The impact of social movements is a widely studied issue. In very general terms the main arguments regarding the impact can be divided into two groups – the ones claiming that “social movements strongly influence public policy, and that they do not” (Burstein, 1999, p. 4). Within this debate I argue that contextual factors surrounding the intents of the social movements to change public policy outweigh content-related issues on the activists’ agendas. In other words, policy-makers and government authorities place emphasis on how to deal with the manifestation of social protest, i.e. the context/environment, as opposed to addressing the topics, i.e. the content/demands set forth by social movements aim to address. To support my argument, I discuss the social protests surrounding the 2007 G8 summit with respect to their goals and objectives and explore if and how they are related to public policy changes. 

This article hopefully will stimulate further research and understanding regarding the dialogic interaction of social movements and public policy (makers). First I will review literature discussing the forms, tactics and impacts of social protest in relation to public policy. Then I will show how social protest specifically was applied at the 2007 G8 summit followed by a discussion of the results.

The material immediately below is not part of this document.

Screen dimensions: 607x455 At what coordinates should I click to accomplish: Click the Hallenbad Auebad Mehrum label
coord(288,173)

Social movements have been defined in numerous ways. Frequently, and for the purpose of this article, these movements are considered as grassroots movements. According to Tilly (1999, p. 257, italics in original) social movements consist of “a sustained challenge to power holders in the name of population (groups or individuals) living under the jurisdiction of those power holders by means of repeated public displays of that population’s worthiness, unity, numbers, and commitment”. For the purpose of this article I will use a slightly revised definition of social movements that has been developed by Goodwin and Jasper (2003). A social movement is a collective, organized, sustained, and non-institutional challenge to authorities/powerholders aiming at a change of public policy through the means of social protest. Social protest will be defined as an act or acts of “challenging, resisting, or making demands upon authorities, powerholders, and/or cultural beliefs and practices by some individual or group” (Goodwin & Jasper, 2003, p. 3). Public policy is defined as “political agreement on a course of action (or inaction) designed to resolve or mitigate problems on the political agenda – economic, social, environmental, and so on” (Fischer, 1995). 

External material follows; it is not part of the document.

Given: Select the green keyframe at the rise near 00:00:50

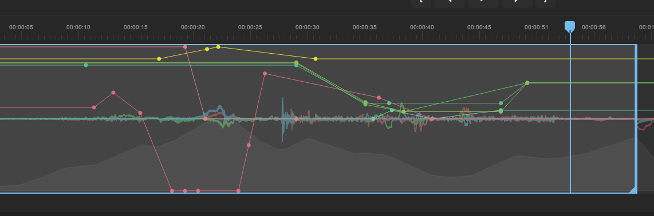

Social movements, social protest and public policy

A major reason for the emergence of social movements in democratic societies is the perceived failure of the implementation of public policies or the policies per se. I consider this as relative deprivation on the political realm. The theoretical notion of relative deprivation is defined as “actors’ perception of discrepancy between their value expectations and their value capabilities” (Gurr, 1970, p. 24). Value expectations have to be understood as goods and necessities for living that people believe they are justifiably entitled to. In this case, these goods and necessities are public policies and/or services. Value capabilities are the values members believe they are capable of maintaining, both in the present and in the future. Value capabilities can be further subdivided into value positions, which have been attained or provided for by the government (present), and value potentials, which are the skills that society or governments will allow them to attain (future). Within this notion there are personal, societal, and political opportunities for achieving and/or maintaining desired value positions. Inherited and value-enhancing actions are considered as personal opportunities (e.g. admission to an Ivy League school through family connections). Societal opportunities are said to be found in the normal course of action (e.g. a strong economy providing employment security). Political opportunities are considered as political actions as a means to providing satisfaction (e.g. social protest against perceived injustices) (Gurr, 1970).

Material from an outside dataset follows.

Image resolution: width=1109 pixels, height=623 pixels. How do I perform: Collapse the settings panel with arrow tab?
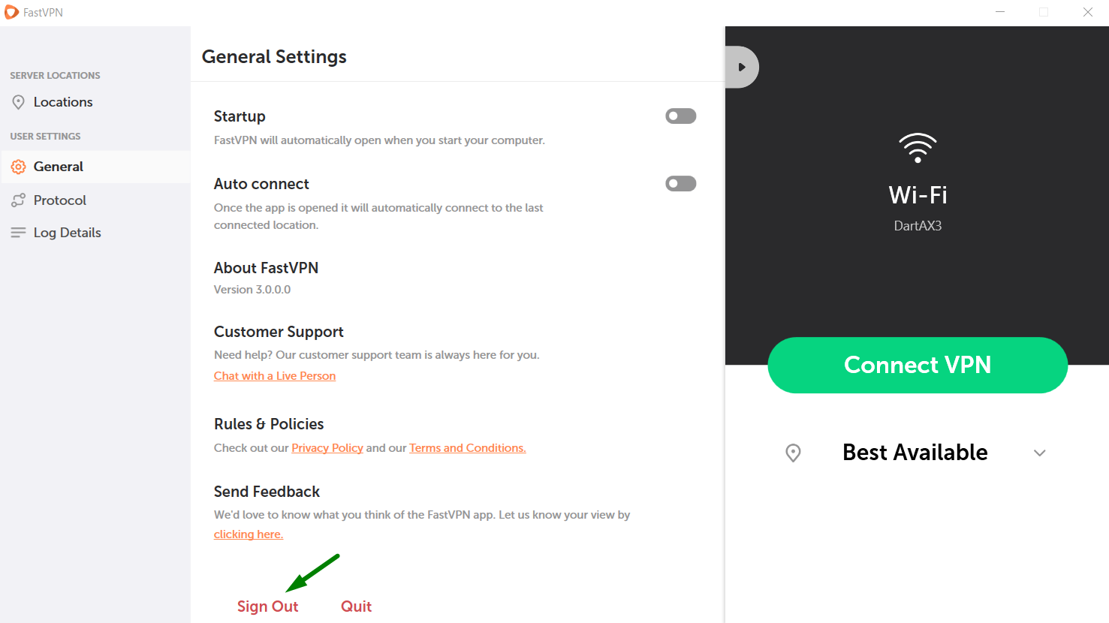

Social movements, as discussed in this article, act outside the political realm. In other words, they form no part of official political and administrative bodies in the executive, legislative or judiciary branches of states. There are virtually no limits to the types of actions they undertake in order to achieve their goals. Social movements are an important feature of the contemporary national and international political landscape. Scholars argue that there is a firm link between institutionalized politics and social movements (e.g. McAdam, McCarthy, & Zald, 1996). The major activities of social movements with respect to public policy are: “(1) agenda-setting - identifying a problem of international concern and producing information; (2) developing solutions – creating norms or recommending policy change; (3) building networks and coalitions of allies; and (4) implementing solutions – employing tactics of persuasion and pressure to change practices and/or encourage compliance with norms” (Price, 2003, p. 584). According to Offe (1985) this notion implies the actors in the movements do not negotiate or compromise as it is done in the political arena. Instead, Offe (1985) argues that they apply tactics with sharp antinomies yes/no, them/us, now/never or victory/defeat. This is an oversimplified, merely theoretical argument. I maintain that a form of negotiation and compromising generally takes place when social movements emerge and act. While the open rhetoric and manifestation often contain the antinomies stated by Offe (1985), there is a constant negotiation taking place within the movements and between them and the political structures they address. These negotiations do not necessarily have to be direct if the mere interaction, often carried out through mass media, is considered as negotiation. It is my contention that the media coverage, regardless if the emphasis is placed on the movements’ contents or actions, creates an environment of negotiation between the social movements and public policy makers as well as the broader public in general. 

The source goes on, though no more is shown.